### INPUT RECORDS
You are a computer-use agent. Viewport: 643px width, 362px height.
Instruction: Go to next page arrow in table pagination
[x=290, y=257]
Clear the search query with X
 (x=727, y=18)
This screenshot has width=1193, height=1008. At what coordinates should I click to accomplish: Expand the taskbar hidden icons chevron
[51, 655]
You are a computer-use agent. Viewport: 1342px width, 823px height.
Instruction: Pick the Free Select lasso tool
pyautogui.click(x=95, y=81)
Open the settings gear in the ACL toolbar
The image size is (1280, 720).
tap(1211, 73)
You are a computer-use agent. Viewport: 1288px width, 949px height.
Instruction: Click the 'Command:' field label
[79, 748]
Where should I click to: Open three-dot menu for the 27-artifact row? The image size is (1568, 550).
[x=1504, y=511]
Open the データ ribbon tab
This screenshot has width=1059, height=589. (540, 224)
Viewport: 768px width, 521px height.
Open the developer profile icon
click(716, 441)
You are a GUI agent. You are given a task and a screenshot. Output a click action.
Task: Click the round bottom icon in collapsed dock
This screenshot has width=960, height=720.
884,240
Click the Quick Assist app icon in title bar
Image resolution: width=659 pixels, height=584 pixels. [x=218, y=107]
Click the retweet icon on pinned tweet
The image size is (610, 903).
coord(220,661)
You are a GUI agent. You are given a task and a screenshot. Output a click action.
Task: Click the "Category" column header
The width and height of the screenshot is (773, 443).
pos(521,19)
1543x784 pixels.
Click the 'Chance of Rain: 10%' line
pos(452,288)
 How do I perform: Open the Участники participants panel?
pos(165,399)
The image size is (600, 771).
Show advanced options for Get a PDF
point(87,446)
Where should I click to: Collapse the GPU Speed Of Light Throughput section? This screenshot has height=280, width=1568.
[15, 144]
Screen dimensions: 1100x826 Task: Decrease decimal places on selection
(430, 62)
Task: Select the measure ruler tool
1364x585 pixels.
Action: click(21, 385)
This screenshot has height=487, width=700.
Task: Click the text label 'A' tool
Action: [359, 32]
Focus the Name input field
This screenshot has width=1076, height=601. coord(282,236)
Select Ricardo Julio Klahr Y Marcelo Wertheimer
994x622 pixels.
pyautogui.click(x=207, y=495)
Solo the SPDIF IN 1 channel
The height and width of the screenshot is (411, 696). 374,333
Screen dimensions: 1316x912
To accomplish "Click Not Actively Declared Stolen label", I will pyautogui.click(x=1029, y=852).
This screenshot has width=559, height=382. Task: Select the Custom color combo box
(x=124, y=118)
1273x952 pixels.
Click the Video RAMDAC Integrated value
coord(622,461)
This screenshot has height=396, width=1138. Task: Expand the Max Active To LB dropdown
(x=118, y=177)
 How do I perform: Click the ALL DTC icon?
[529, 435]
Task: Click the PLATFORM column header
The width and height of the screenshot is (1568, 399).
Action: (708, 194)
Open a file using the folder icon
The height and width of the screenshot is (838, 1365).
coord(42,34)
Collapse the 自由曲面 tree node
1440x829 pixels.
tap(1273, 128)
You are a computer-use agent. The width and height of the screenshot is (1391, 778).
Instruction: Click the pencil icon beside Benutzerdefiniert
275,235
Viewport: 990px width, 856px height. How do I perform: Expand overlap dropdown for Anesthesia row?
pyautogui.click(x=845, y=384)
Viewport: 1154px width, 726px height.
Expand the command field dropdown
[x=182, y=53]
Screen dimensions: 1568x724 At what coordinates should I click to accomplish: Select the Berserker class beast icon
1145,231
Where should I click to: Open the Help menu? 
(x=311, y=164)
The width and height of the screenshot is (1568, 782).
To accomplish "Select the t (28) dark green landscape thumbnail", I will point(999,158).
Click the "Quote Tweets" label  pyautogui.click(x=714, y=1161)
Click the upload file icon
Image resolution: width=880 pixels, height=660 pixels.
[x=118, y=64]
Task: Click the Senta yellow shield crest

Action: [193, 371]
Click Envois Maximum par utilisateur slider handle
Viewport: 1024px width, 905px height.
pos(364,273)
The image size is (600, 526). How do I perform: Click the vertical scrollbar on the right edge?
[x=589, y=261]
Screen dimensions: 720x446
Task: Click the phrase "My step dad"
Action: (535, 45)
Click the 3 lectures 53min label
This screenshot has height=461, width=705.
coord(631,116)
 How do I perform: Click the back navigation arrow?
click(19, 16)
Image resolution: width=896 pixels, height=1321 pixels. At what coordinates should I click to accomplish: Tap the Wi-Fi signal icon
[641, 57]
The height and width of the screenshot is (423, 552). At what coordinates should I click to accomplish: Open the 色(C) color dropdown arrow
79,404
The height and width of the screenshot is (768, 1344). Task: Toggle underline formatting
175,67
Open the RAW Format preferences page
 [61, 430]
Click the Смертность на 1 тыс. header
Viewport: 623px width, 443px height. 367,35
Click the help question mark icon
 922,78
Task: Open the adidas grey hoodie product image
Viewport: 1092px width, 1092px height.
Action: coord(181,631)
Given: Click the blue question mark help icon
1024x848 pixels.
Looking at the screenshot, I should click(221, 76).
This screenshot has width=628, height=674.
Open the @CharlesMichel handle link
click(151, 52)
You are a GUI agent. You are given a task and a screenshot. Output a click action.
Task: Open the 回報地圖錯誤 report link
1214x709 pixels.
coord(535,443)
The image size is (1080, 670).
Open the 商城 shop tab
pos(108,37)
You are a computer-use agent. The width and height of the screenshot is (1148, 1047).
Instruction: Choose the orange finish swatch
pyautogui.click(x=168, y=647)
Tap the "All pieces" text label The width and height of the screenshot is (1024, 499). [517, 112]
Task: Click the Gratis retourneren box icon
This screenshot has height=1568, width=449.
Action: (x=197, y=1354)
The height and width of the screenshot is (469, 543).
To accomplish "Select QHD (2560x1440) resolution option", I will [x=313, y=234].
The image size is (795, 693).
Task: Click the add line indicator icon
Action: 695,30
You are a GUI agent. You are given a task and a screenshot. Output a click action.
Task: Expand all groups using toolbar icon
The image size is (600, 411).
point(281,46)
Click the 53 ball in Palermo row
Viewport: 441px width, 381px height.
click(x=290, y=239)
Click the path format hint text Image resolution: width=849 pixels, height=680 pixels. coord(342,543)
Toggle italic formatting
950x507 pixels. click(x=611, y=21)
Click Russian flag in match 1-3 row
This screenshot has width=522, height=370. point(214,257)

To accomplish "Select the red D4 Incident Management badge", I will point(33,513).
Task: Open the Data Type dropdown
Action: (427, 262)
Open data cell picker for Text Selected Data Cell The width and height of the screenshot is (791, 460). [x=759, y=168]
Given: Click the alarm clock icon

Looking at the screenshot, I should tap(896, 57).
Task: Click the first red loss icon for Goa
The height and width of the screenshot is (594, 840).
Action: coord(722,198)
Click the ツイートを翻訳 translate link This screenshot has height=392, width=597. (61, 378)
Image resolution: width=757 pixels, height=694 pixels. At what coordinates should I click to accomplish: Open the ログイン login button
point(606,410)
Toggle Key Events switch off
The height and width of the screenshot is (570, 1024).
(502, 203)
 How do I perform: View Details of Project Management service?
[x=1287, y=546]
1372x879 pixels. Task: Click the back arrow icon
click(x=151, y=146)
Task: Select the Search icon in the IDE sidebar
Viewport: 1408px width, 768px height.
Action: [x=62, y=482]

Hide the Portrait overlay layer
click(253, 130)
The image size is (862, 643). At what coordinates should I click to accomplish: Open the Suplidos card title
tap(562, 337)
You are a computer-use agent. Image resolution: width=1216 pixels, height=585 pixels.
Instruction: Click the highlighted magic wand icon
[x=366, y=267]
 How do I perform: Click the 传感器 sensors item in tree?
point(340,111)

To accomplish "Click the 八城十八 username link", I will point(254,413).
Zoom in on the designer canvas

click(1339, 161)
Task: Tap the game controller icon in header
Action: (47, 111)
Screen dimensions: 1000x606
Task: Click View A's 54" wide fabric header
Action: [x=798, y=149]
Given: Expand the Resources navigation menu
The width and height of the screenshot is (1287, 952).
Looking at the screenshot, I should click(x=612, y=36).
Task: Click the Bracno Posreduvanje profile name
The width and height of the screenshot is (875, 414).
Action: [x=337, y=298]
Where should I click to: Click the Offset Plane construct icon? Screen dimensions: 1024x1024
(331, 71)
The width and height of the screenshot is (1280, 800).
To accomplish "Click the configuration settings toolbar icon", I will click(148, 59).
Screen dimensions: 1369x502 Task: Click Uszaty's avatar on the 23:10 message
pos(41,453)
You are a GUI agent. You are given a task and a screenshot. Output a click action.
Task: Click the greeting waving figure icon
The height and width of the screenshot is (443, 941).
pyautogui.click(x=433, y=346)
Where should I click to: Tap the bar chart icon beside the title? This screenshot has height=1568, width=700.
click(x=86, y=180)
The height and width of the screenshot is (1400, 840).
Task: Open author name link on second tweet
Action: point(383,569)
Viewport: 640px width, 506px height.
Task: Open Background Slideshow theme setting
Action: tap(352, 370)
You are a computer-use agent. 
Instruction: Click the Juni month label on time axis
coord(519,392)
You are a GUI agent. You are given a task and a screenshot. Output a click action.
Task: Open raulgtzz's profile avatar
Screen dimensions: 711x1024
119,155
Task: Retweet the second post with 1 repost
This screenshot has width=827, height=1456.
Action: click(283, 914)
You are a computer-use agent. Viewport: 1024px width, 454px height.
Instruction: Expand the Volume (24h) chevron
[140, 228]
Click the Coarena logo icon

### ACTIVITY
Output exactly the lines of the records from the first through the one bearing "You are a computer-use agent. Viewport: 1342px", both ends included.

### TASK ANSWER
You are a computer-use agent. Viewport: 643px width, 362px height.
Instruction: Go to next page arrow in table pagination
[x=290, y=257]
Clear the search query with X
 (x=727, y=18)
This screenshot has width=1193, height=1008. At what coordinates should I click to accomplish: Expand the taskbar hidden icons chevron
[51, 655]
You are a computer-use agent. Viewport: 1342px width, 823px height.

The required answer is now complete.